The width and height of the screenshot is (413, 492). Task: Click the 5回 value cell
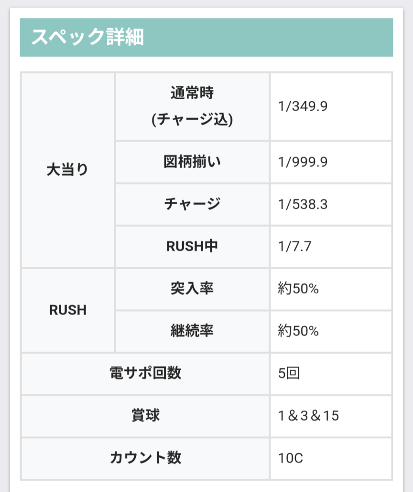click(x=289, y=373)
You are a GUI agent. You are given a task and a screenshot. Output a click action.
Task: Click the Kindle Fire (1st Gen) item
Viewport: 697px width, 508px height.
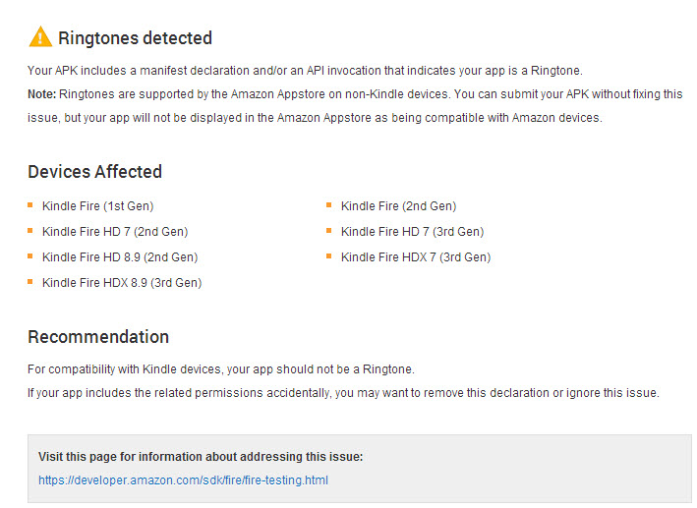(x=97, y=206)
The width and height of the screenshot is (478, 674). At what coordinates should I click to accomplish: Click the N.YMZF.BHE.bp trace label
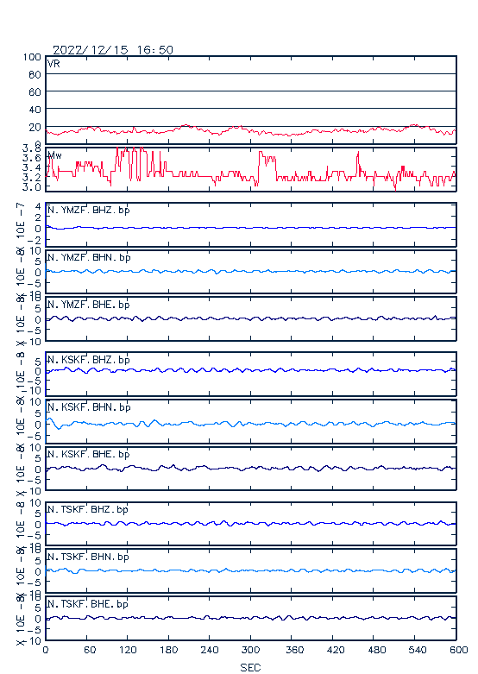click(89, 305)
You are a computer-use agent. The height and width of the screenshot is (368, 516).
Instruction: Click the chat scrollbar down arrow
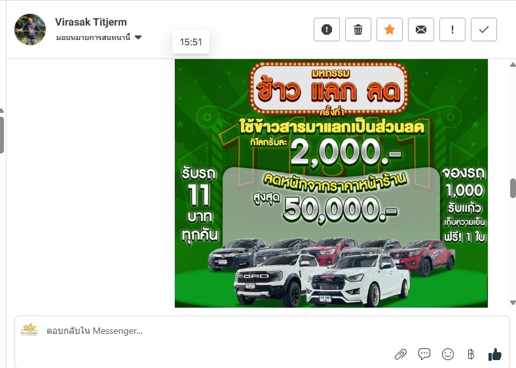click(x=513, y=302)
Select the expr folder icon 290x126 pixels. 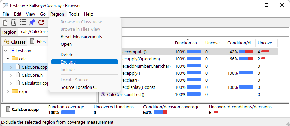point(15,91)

- REQUIRED WORK
Report all lines in the listing above that contain the word "agent".

- ANSWER SPACE
You are a GUI agent. You are given a task and a screenshot. Output a click action.
You are a computer-use agent. The height and width of the screenshot is (368, 516).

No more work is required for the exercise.